Prompt: In the records below, find the line with "Viewport: 1250px width, 703px" and the line with "has height=1528, width=2162."; return exactly those lines and every line between them.

Information:
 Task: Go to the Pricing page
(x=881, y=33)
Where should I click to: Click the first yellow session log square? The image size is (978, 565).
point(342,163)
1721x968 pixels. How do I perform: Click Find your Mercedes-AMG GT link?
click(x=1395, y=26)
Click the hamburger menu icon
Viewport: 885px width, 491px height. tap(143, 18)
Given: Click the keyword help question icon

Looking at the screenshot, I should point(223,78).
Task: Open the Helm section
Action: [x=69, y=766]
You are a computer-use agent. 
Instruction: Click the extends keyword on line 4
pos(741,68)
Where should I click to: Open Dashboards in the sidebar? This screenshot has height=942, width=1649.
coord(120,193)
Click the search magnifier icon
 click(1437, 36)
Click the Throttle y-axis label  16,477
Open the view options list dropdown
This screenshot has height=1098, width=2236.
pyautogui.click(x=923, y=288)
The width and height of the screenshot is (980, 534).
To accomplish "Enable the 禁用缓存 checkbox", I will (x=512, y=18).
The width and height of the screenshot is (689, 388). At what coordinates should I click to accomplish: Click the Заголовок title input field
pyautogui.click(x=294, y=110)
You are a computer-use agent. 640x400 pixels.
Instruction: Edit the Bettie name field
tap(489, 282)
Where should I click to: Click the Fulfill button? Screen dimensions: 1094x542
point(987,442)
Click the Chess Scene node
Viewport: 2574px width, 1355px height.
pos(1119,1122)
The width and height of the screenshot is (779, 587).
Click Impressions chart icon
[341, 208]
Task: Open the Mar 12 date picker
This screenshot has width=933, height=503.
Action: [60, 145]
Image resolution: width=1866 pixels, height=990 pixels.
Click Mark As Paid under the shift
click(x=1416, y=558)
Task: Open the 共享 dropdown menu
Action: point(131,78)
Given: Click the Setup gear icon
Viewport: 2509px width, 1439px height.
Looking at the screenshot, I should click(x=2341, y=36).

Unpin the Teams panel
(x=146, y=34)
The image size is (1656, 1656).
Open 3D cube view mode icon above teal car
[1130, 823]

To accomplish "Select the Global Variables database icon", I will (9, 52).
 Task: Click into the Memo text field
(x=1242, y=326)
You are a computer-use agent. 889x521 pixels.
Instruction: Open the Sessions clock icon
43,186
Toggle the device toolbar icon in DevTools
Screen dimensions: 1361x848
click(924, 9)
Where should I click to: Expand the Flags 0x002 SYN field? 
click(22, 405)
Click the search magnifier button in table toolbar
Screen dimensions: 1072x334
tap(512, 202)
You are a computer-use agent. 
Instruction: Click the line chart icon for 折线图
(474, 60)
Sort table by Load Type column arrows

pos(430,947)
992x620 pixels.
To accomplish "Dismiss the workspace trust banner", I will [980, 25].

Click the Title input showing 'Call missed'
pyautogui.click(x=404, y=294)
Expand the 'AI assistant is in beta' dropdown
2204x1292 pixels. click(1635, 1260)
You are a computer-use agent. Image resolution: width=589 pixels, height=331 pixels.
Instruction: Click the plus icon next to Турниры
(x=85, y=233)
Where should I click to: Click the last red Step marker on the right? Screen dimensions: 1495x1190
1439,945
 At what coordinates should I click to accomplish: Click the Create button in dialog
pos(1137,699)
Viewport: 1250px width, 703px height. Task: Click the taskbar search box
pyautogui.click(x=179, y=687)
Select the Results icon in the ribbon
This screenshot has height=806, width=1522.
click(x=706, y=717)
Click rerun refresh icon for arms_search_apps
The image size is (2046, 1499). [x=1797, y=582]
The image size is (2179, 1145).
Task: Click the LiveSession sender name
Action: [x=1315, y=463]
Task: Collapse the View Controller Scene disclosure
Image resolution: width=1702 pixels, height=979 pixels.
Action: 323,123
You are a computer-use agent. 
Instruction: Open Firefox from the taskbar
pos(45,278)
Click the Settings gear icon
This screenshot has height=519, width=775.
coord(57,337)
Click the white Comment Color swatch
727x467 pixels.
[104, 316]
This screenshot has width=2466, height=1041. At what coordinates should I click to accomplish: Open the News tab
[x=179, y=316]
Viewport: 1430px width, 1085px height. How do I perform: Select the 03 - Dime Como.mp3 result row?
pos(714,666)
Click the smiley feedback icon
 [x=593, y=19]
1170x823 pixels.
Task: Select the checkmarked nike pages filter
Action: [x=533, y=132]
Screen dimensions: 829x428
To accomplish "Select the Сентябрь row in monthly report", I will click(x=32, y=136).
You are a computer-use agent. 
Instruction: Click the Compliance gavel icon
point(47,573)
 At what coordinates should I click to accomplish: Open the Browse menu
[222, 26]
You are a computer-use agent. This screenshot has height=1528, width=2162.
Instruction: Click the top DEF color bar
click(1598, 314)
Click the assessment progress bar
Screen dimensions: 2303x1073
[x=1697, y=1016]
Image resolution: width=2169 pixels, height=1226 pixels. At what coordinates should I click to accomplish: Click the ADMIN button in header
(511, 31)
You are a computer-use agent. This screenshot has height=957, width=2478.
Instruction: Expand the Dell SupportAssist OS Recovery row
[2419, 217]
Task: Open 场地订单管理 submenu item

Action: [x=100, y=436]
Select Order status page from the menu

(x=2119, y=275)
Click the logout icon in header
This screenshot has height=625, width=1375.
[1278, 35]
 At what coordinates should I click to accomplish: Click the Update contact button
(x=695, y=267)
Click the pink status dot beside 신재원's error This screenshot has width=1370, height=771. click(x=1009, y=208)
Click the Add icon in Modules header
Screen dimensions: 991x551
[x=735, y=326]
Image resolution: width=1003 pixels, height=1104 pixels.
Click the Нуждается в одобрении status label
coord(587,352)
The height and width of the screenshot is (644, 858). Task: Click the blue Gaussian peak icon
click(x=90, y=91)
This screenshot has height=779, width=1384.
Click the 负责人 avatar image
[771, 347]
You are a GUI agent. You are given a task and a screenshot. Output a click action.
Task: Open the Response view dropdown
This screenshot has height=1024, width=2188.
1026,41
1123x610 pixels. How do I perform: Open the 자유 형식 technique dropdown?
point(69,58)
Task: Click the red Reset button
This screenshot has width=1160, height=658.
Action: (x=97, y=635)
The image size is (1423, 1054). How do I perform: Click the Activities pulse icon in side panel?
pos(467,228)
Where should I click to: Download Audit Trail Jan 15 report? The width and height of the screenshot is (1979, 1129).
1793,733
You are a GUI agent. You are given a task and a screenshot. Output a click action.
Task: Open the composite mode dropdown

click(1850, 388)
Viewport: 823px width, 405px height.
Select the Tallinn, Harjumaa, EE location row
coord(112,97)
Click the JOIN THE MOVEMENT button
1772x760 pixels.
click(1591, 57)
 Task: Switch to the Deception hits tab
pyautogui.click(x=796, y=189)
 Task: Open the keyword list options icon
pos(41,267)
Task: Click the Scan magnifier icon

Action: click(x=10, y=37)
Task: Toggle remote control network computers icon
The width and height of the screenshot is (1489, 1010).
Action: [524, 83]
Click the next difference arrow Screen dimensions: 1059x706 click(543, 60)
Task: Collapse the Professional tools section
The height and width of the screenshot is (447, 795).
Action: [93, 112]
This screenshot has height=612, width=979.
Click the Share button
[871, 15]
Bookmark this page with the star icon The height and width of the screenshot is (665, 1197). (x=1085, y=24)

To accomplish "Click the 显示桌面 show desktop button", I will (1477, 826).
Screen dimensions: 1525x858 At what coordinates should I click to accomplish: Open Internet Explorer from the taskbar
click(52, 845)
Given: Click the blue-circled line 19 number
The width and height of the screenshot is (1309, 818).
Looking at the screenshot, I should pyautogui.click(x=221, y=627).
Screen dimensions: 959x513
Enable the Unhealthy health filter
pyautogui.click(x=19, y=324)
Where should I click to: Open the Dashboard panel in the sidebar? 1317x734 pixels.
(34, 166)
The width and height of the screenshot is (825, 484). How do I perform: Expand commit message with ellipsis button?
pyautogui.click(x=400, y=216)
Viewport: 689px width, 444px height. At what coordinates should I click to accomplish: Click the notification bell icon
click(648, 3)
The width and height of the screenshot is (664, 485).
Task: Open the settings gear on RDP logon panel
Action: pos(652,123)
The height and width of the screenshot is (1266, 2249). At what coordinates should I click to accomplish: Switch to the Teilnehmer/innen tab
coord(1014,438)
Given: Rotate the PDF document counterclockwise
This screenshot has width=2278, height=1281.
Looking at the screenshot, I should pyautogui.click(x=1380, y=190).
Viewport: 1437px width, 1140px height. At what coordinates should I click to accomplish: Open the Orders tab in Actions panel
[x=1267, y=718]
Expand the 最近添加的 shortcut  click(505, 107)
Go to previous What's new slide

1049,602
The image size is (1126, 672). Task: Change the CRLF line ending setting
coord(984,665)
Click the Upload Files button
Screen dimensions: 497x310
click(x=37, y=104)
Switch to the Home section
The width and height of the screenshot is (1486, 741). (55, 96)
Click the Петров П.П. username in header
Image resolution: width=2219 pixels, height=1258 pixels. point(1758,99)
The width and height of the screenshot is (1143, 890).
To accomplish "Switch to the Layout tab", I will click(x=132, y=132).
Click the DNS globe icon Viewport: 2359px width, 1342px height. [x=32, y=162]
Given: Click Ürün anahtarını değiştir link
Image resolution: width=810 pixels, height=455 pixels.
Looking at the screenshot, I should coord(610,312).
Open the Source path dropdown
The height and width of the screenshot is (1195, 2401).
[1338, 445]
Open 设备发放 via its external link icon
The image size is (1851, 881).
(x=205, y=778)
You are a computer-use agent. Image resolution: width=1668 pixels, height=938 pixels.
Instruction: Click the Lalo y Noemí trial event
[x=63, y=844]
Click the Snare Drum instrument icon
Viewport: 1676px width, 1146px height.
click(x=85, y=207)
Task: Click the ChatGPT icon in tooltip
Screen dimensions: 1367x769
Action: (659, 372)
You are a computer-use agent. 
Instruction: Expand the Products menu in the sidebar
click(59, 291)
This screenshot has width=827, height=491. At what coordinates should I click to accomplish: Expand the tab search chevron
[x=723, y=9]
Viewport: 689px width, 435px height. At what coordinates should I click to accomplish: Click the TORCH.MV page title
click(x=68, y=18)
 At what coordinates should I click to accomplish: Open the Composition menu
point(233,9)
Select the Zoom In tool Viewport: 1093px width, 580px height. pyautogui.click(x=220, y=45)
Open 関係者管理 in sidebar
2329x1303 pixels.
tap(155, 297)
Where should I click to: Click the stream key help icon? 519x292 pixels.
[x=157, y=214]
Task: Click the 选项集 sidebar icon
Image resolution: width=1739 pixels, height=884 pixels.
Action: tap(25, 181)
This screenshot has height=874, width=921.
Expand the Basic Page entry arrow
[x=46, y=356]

The completed task:
Viewport: 1250px width, 703px height. Task: Click the taskbar search box
pyautogui.click(x=179, y=687)
Select the Results icon in the ribbon
This screenshot has height=806, width=1522.
click(x=706, y=717)
Click rerun refresh icon for arms_search_apps
The image size is (2046, 1499). [x=1797, y=582]
The image size is (2179, 1145).
Task: Click the LiveSession sender name
Action: [x=1315, y=463]
Task: Collapse the View Controller Scene disclosure
Image resolution: width=1702 pixels, height=979 pixels.
Action: 323,123
You are a computer-use agent. 
Instruction: Open Firefox from the taskbar
pos(45,278)
Click the Settings gear icon
This screenshot has height=519, width=775.
coord(57,337)
Click the white Comment Color swatch
727x467 pixels.
[104, 316]
This screenshot has width=2466, height=1041. At what coordinates should I click to accomplish: Open the News tab
[x=179, y=316]
Viewport: 1430px width, 1085px height. How do I perform: Select the 03 - Dime Como.mp3 result row?
pos(714,666)
Click the smiley feedback icon
 [x=593, y=19]
1170x823 pixels.
Task: Select the checkmarked nike pages filter
Action: [x=533, y=132]
Screen dimensions: 829x428
To accomplish "Select the Сентябрь row in monthly report", I will click(x=32, y=136).
You are a computer-use agent. 
Instruction: Click the Compliance gavel icon
point(47,573)
 At what coordinates should I click to accomplish: Open the Browse menu
[222, 26]
You are a computer-use agent. This screenshot has height=1528, width=2162.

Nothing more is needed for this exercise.